Start RECORDS SUPPLIED

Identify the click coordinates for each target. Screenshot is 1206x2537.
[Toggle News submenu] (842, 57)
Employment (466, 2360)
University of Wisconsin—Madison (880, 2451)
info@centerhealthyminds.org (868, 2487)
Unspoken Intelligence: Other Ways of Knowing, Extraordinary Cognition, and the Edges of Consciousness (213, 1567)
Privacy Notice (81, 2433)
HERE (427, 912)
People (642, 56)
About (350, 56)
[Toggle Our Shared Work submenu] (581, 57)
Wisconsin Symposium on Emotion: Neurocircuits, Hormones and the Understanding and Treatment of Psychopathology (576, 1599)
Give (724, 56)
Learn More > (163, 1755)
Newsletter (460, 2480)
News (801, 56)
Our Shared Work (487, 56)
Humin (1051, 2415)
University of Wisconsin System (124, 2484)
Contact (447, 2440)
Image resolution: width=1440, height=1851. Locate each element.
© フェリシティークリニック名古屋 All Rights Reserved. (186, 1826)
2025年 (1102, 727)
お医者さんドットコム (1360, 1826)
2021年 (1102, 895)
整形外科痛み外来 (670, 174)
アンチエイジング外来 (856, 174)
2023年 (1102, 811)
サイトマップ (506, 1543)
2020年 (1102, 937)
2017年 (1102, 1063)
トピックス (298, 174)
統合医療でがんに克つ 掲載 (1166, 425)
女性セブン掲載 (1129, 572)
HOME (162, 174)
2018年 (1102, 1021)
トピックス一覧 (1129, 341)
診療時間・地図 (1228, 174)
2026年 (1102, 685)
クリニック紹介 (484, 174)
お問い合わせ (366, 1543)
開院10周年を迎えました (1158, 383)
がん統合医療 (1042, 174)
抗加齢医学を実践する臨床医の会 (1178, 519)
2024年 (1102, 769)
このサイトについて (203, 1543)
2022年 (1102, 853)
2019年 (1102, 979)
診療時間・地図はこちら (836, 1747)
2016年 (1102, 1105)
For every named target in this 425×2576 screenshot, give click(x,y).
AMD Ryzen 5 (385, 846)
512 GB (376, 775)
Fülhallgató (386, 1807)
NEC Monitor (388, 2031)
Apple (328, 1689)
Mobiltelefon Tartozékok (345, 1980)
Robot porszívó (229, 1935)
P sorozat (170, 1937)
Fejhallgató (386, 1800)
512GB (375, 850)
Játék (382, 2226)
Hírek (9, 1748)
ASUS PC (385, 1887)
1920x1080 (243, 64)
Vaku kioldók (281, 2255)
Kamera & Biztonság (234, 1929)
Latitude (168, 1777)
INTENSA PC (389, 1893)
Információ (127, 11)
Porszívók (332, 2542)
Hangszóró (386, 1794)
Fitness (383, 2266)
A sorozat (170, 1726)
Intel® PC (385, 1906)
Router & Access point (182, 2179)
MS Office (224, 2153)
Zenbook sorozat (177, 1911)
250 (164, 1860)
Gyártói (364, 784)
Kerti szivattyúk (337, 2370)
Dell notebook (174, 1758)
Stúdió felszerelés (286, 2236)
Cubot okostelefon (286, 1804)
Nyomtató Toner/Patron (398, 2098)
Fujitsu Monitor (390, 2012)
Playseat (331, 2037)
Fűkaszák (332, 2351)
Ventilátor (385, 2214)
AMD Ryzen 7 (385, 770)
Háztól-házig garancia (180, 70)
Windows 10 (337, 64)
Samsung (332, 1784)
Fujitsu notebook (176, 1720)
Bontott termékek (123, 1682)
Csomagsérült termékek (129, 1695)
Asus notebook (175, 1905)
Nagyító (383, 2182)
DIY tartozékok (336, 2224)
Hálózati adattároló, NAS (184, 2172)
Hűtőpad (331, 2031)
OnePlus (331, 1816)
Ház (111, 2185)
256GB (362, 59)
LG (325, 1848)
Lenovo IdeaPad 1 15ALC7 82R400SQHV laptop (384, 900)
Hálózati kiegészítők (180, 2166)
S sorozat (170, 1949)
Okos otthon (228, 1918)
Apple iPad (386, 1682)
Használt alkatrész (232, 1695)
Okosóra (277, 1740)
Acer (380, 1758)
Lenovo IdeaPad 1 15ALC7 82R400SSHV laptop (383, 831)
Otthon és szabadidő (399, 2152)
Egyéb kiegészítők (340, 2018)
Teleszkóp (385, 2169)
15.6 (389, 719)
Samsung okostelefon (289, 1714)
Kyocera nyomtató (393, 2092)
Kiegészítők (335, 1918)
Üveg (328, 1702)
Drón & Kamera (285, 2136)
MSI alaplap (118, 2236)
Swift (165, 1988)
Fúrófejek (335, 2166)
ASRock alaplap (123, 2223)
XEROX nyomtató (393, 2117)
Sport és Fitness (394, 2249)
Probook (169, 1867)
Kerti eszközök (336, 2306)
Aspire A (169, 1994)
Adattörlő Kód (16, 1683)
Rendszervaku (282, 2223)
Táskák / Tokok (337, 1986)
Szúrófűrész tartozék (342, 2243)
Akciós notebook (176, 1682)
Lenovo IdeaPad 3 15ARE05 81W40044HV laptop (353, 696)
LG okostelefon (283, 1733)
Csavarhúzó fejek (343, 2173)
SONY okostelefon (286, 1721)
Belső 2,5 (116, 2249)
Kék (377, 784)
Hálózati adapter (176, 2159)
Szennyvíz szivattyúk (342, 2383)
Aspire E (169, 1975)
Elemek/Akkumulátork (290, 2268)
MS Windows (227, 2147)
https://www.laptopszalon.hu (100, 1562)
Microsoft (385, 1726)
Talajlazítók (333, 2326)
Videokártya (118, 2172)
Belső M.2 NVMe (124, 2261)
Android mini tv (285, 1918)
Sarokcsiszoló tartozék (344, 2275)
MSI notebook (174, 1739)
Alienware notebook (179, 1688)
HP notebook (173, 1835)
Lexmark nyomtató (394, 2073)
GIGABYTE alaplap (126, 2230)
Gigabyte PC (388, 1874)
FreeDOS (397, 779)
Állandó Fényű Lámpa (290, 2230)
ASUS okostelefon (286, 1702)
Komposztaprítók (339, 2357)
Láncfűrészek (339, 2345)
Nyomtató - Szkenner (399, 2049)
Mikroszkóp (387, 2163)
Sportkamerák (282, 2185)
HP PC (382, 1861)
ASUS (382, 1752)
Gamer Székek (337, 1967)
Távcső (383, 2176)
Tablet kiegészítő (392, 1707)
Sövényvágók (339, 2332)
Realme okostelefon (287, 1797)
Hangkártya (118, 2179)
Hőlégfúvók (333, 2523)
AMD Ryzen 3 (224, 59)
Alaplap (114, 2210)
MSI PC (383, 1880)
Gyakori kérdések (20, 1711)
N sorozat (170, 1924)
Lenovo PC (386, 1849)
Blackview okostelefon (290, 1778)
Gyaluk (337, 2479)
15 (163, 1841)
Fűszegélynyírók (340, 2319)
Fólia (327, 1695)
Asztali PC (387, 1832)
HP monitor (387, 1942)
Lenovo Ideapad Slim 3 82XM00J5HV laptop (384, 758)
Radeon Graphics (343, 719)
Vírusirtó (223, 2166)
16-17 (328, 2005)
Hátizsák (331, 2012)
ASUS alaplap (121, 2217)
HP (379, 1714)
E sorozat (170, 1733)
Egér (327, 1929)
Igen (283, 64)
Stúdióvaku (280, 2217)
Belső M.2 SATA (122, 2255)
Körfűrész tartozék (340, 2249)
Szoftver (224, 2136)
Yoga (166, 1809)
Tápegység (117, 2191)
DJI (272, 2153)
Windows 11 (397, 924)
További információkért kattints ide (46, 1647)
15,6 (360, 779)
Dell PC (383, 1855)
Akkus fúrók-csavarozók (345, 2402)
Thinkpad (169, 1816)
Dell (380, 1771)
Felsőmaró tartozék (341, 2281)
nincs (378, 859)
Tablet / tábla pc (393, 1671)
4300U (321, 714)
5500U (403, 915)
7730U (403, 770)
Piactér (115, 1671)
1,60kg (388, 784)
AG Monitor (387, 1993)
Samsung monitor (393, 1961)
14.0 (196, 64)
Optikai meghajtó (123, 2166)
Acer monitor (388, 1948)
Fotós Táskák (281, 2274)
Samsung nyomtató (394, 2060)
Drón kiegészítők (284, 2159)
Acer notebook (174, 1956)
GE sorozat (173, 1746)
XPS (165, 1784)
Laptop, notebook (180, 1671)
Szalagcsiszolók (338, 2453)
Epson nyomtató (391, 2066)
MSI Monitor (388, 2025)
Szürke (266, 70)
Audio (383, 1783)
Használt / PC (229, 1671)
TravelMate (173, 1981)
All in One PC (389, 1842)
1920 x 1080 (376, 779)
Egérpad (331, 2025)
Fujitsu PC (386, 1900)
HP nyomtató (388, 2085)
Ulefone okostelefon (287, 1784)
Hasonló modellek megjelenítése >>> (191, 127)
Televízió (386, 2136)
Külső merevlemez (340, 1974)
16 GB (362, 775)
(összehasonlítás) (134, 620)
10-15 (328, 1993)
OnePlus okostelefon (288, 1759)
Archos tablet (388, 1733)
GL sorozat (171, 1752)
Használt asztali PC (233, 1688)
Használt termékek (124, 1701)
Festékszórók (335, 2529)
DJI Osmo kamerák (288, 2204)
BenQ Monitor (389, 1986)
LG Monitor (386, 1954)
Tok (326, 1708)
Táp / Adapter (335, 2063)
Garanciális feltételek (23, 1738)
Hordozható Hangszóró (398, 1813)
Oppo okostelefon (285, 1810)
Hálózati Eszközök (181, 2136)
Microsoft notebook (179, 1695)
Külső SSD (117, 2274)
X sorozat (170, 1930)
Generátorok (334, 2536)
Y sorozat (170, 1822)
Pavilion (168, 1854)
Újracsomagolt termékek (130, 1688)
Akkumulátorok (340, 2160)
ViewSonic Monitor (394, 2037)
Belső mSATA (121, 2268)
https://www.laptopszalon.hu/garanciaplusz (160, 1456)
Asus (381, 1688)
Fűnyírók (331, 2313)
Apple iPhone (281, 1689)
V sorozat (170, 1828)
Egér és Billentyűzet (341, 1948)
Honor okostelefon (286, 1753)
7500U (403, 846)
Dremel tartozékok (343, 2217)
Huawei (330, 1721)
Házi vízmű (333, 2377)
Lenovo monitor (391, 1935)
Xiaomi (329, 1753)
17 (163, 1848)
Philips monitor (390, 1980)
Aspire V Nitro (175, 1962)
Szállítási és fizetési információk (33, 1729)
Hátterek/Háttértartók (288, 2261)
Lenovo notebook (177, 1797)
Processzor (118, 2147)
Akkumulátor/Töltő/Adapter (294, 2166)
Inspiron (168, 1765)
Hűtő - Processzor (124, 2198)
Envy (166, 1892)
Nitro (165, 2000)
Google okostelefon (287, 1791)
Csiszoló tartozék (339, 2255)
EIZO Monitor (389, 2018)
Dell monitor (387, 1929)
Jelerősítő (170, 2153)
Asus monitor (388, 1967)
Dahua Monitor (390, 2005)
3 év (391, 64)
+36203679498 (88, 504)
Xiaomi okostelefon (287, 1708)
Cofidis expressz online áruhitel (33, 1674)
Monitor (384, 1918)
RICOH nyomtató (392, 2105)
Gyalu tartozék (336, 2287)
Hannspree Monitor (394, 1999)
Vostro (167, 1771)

End RECORDS SUPPLIED

■ DIRECTIONS FOR THIS TASK ■
Locate each line in the records that contains the string "Work", and copy those lines.

■ COMPLETE OUTPUT ■
[Toggle Our Shared Work submenu] (581, 57)
Our Shared Work (487, 56)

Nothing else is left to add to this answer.